The high-speed rail is also a godsend. Southern California has always been the single most important connection for the valley. It is the source for the largest numbers of tourists and immigrants to the region. Now a train — using mostly locally generated solar energy and managed by Southwest Airlines — will whisk people to the Southland. In one step, Las Vegas reduced almost a third of the flights from McCarran International Airport.

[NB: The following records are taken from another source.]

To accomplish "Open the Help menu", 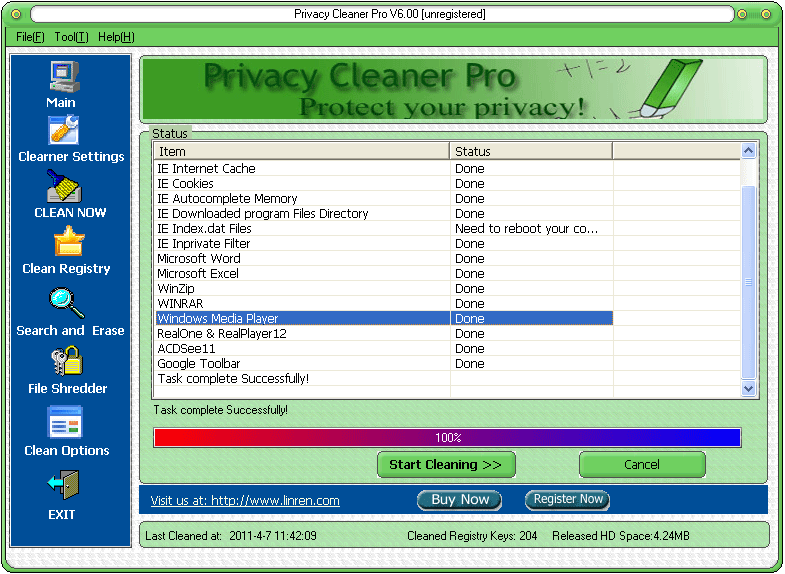I will tap(116, 37).
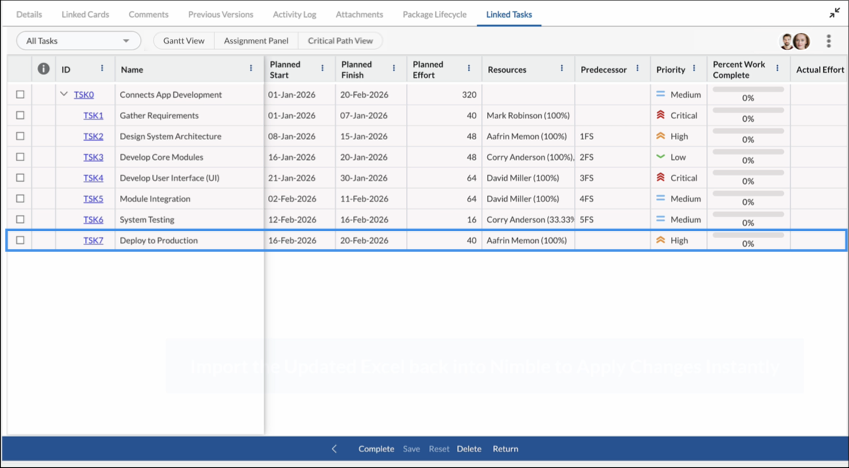Click the info icon column header

click(43, 69)
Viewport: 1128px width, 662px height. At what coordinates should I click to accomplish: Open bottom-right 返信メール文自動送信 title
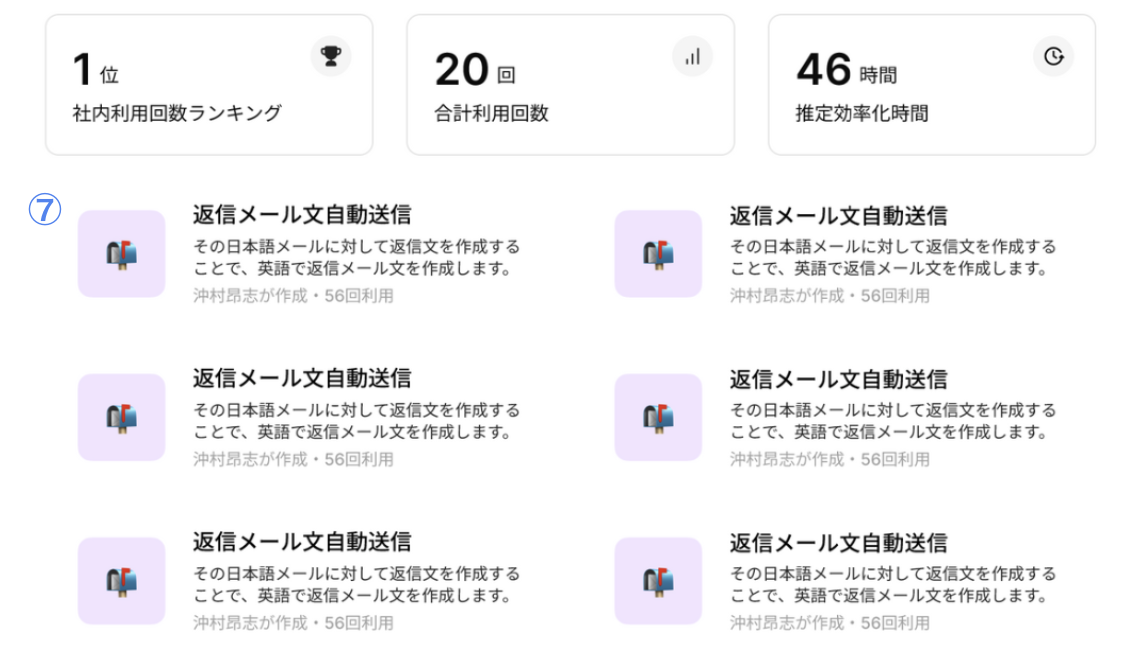[x=838, y=542]
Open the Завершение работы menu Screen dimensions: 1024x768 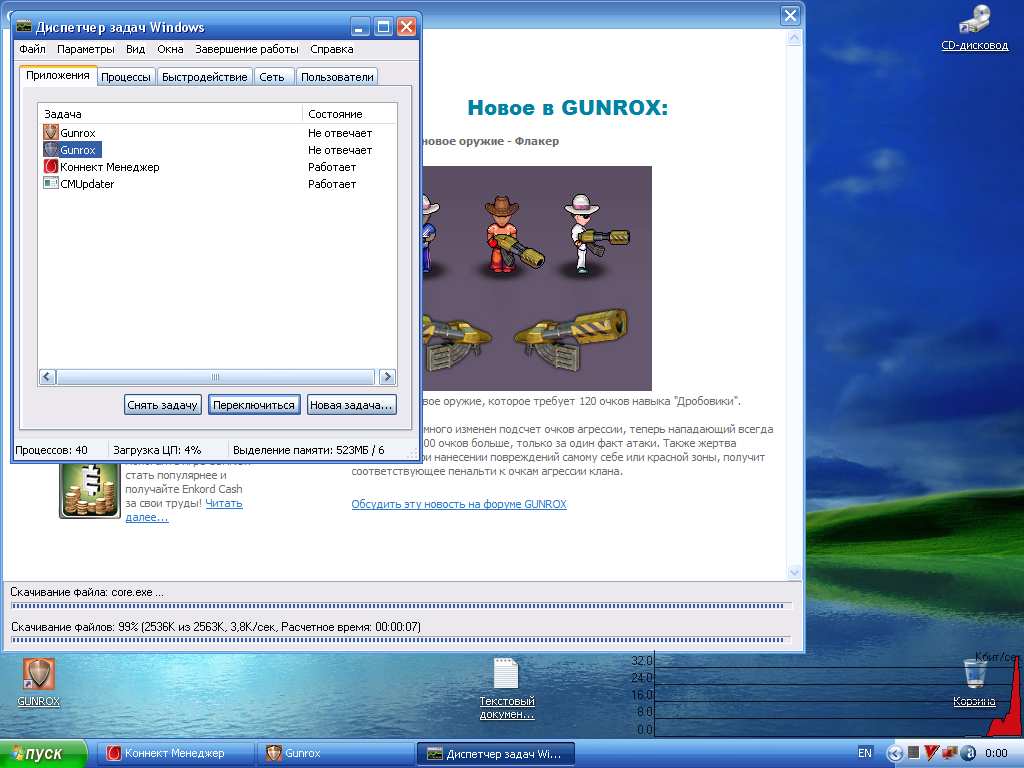click(246, 49)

This reduction comes in the nick of time because we need that capacity to handle the explosion of overseas flights to the region. The revolutionary Boeing 787 and Airbus 350 have greatly improved the efficiency of long-haul air travel and resulted in an explosion of connections. In 2010, Las Vegas had just a handful of direct flights to Europe and Asia. Now it has dozens of links, and many of these are to the key partner cities in the design and solar industries. Las Vegas also now connects to the lead cities in business services such as finance, advertising, and management consulting — all sectors the city is now targeting in its next round of economic expansion.

CityCenter offered hope

This past decade, the old Vegas gave way to the “New Vegas” as the economy diversified, new connections emerged, and the era of megaresorts ended. Luckily, the megaresort era did not end before producing the city’s crown jewel — CityCenter. Delivered in the dark days of 2009, in just 10 years this project matured and is now to Las Vegas what Rockefeller Center is to New York.

Delivered in the heart of the Great Depression, Rockefeller Center eventually filled and then anchored the general expansion of midtown Manhattan into the largest business district in the United States. CityCenter is now poised to do the same for Las Vegas.

Conceived as a dense, mixed-use urban project, CityCenter actually delivered. It is now the place for a variety of industries, especially design firms. CityCenter’s newly expanded office complex completes its transformation from a citylike project into a real city. It now sits as both hub and symbol of a region transformed.